> _PROBLEM REQUIREMENTS_:
Arrange the lines below as a Markdown table with a Row column holding the row number and a Line column holding the line itself. Leave out blank lines.

──────────

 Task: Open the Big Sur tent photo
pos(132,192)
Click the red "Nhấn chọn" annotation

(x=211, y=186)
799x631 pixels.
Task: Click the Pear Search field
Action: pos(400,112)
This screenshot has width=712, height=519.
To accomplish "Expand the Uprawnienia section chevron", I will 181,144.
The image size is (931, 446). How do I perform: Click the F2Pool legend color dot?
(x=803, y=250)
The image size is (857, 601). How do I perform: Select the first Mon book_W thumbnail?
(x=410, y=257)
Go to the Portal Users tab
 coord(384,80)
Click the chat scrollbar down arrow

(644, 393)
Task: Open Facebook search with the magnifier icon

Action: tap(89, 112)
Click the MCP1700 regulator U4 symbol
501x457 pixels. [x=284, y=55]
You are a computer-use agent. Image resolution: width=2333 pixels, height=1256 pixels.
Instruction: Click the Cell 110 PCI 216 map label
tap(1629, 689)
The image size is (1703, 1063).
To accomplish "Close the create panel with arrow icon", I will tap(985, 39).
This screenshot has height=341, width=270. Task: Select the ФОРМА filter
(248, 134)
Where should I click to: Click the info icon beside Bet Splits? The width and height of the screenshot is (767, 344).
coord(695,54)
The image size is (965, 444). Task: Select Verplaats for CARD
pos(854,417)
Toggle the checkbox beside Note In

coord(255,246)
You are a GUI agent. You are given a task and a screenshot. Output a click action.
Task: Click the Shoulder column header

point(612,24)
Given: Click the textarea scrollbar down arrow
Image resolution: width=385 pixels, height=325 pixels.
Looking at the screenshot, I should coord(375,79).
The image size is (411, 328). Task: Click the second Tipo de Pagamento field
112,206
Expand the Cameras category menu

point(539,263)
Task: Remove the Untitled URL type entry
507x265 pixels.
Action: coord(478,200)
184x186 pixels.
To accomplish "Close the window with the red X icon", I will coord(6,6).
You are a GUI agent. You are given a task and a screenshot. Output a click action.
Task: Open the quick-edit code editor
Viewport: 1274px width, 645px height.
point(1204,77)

──────────

> _THE SOLUTION_:
| Row | Line |
|---|---|
| 1 |  Task: Open the Big Sur tent photo |
| 2 | pos(132,192) |
| 3 | Click the red "Nhấn chọn" annotation |
| 4 | (x=211, y=186) |
| 5 | 799x631 pixels. |
| 6 | Task: Click the Pear Search field |
| 7 | Action: pos(400,112) |
| 8 | This screenshot has width=712, height=519. |
| 9 | To accomplish "Expand the Uprawnienia section chevron", I will 181,144. |
| 10 | The image size is (931, 446). How do I perform: Click the F2Pool legend color dot? |
| 11 | (x=803, y=250) |
| 12 | The image size is (857, 601). How do I perform: Select the first Mon book_W thumbnail? |
| 13 | (x=410, y=257) |
| 14 | Go to the Portal Users tab |
| 15 |  coord(384,80) |
| 16 | Click the chat scrollbar down arrow |
| 17 | (644, 393) |
| 18 | Task: Open Facebook search with the magnifier icon |
| 19 | Action: tap(89, 112) |
| 20 | Click the MCP1700 regulator U4 symbol |
| 21 | 501x457 pixels. [x=284, y=55] |
| 22 | You are a computer-use agent. Image resolution: width=2333 pixels, height=1256 pixels. |
| 23 | Instruction: Click the Cell 110 PCI 216 map label |
| 24 | tap(1629, 689) |
| 25 | The image size is (1703, 1063). |
| 26 | To accomplish "Close the create panel with arrow icon", I will tap(985, 39). |
| 27 | This screenshot has height=341, width=270. Task: Select the ФОРМА filter |
| 28 | (248, 134) |
| 29 | Where should I click to: Click the info icon beside Bet Splits? The width and height of the screenshot is (767, 344). |
| 30 | coord(695,54) |
| 31 | The image size is (965, 444). Task: Select Verplaats for CARD |
| 32 | pos(854,417) |
| 33 | Toggle the checkbox beside Note In |
| 34 | coord(255,246) |
| 35 | You are a GUI agent. You are given a task and a screenshot. Output a click action. |
| 36 | Task: Click the Shoulder column header |
| 37 | point(612,24) |
| 38 | Given: Click the textarea scrollbar down arrow |
| 39 | Image resolution: width=385 pixels, height=325 pixels. |
| 40 | Looking at the screenshot, I should coord(375,79). |
| 41 | The image size is (411, 328). Task: Click the second Tipo de Pagamento field |
| 42 | 112,206 |
| 43 | Expand the Cameras category menu |
| 44 | point(539,263) |
| 45 | Task: Remove the Untitled URL type entry |
| 46 | 507x265 pixels. |
| 47 | Action: coord(478,200) |
| 48 | 184x186 pixels. |
| 49 | To accomplish "Close the window with the red X icon", I will coord(6,6). |
| 50 | You are a GUI agent. You are given a task and a screenshot. Output a click action. |
| 51 | Task: Open the quick-edit code editor |
| 52 | Viewport: 1274px width, 645px height. |
| 53 | point(1204,77) |